*** Begin section ***

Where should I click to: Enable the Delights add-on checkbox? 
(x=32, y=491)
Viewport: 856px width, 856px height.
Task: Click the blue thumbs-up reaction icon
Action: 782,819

*** End section ***
*** Begin section ***

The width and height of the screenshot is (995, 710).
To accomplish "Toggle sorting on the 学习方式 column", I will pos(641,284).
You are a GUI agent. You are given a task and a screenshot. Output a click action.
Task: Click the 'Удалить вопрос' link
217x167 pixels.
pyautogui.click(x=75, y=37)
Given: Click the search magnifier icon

*** End section ***
*** Begin section ***

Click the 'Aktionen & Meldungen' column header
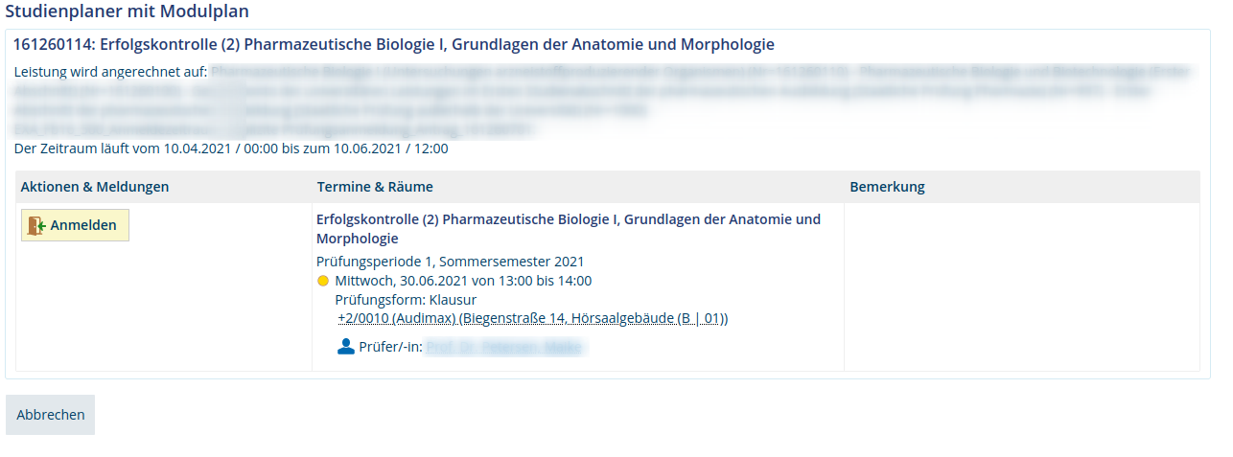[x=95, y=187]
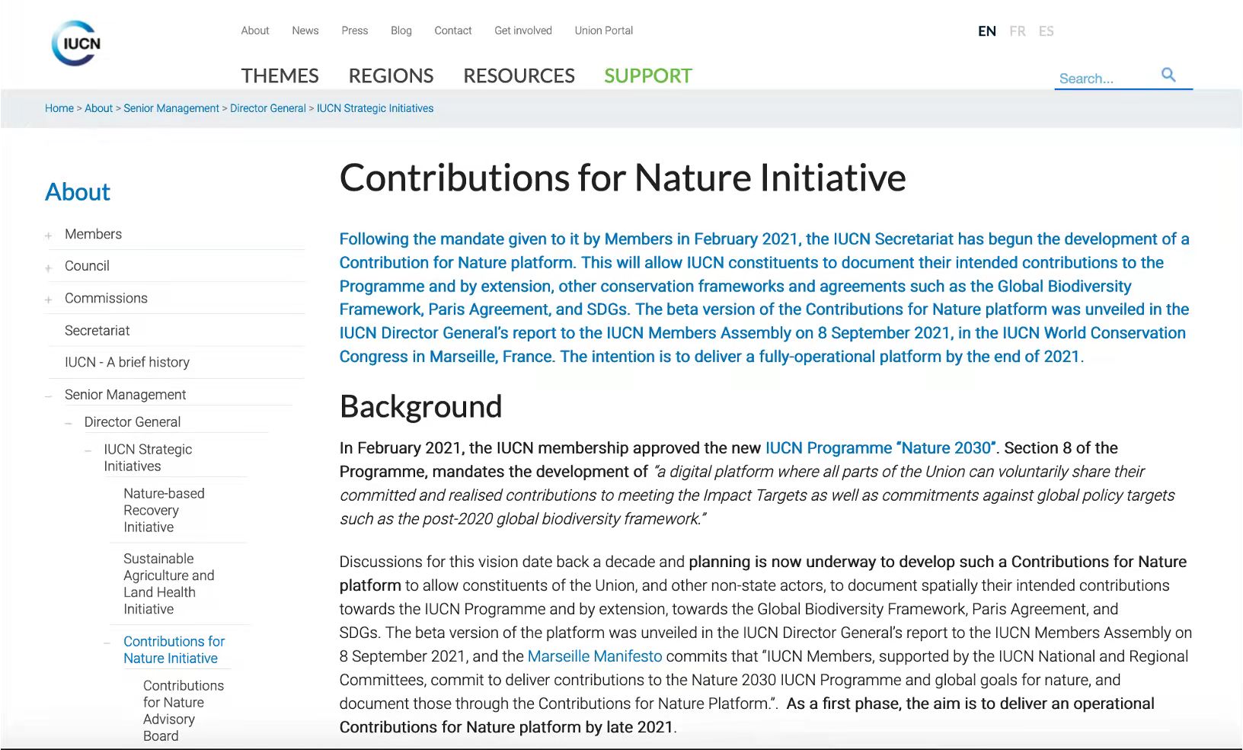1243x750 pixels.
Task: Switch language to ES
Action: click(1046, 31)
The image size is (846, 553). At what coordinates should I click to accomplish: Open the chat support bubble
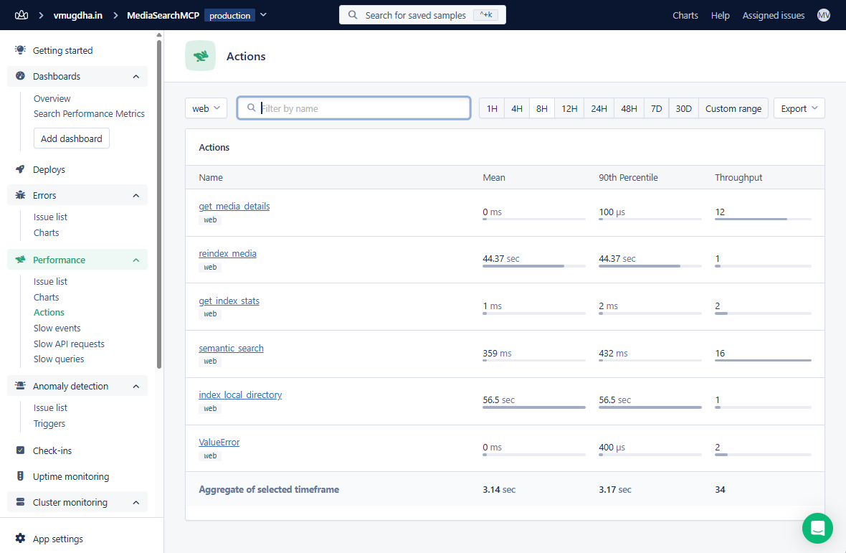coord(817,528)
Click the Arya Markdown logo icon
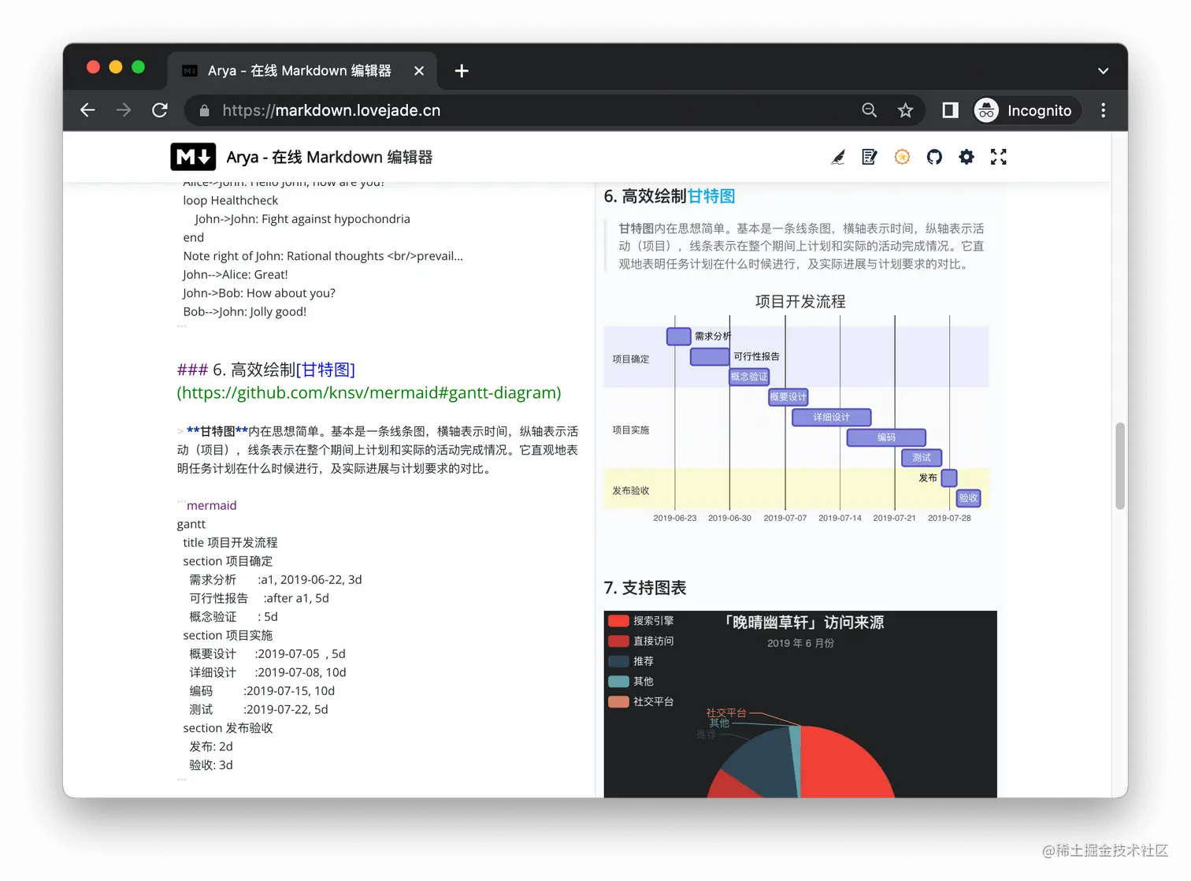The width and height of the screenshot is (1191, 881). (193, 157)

*** End section ***

TASK DESCRIPTION: From the entries above, extract only the lines running from the one containing "The width and height of the screenshot is (995, 710)." through the one containing "Given: Click the search magnifier icon", inclusive.

WRITTEN ANSWER:
The width and height of the screenshot is (995, 710).
To accomplish "Toggle sorting on the 学习方式 column", I will pos(641,284).
You are a GUI agent. You are given a task and a screenshot. Output a click action.
Task: Click the 'Удалить вопрос' link
217x167 pixels.
pyautogui.click(x=75, y=37)
Given: Click the search magnifier icon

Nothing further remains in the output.